** start of DATA SECTION **

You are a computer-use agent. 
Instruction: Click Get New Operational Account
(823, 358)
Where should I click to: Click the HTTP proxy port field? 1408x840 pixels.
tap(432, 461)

** end of DATA SECTION **

» DIRECTIONS FOR THIS TASK:
Please locate each line in the entries above that contains the word "Click", and copy those lines.

» THE RESPONSE:
Instruction: Click Get New Operational Account
Where should I click to: Click the HTTP proxy port field? 1408x840 pixels.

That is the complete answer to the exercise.